Write the entries out again in full and unchanged, dropping every image.
#### Exercise data
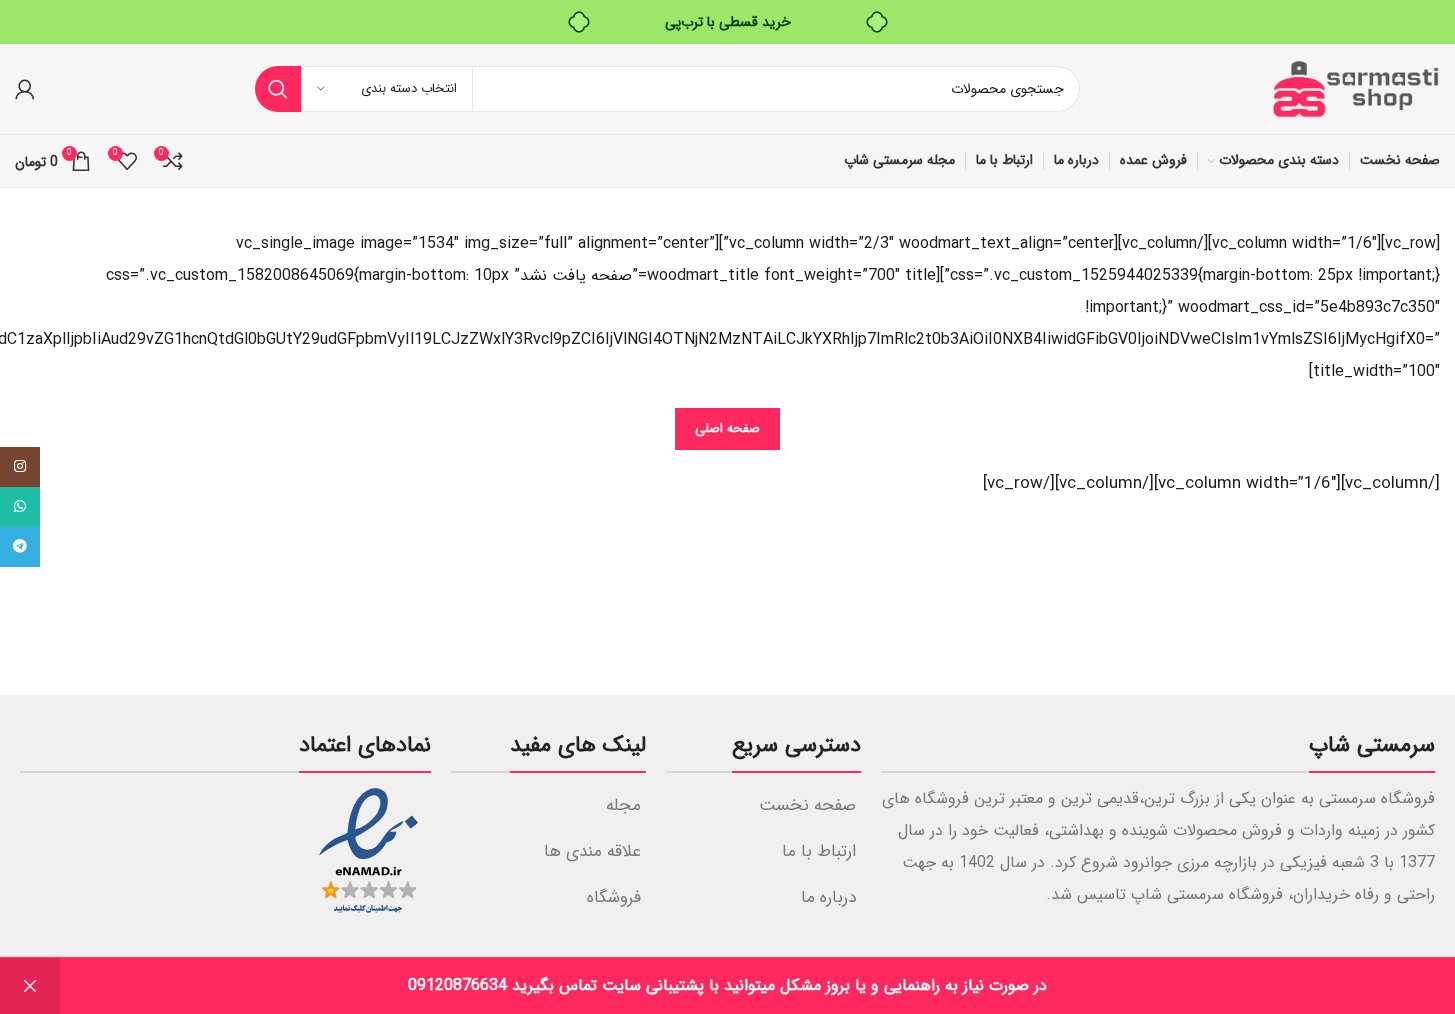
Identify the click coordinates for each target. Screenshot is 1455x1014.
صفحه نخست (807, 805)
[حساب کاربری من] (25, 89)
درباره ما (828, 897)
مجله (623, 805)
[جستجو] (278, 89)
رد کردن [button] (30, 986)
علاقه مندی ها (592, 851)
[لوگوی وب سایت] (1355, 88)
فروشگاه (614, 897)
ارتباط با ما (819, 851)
########
• **Task response**
Identify the click coordinates for each target. Screenshot is 1455x1014.
صفحه نخست (807, 805)
[حساب کاربری من] (25, 89)
درباره ما (828, 897)
مجله (623, 805)
[جستجو] (278, 89)
رد کردن [button] (30, 986)
علاقه مندی ها (592, 851)
[لوگوی وب سایت] (1355, 88)
فروشگاه (614, 897)
ارتباط با ما (819, 851)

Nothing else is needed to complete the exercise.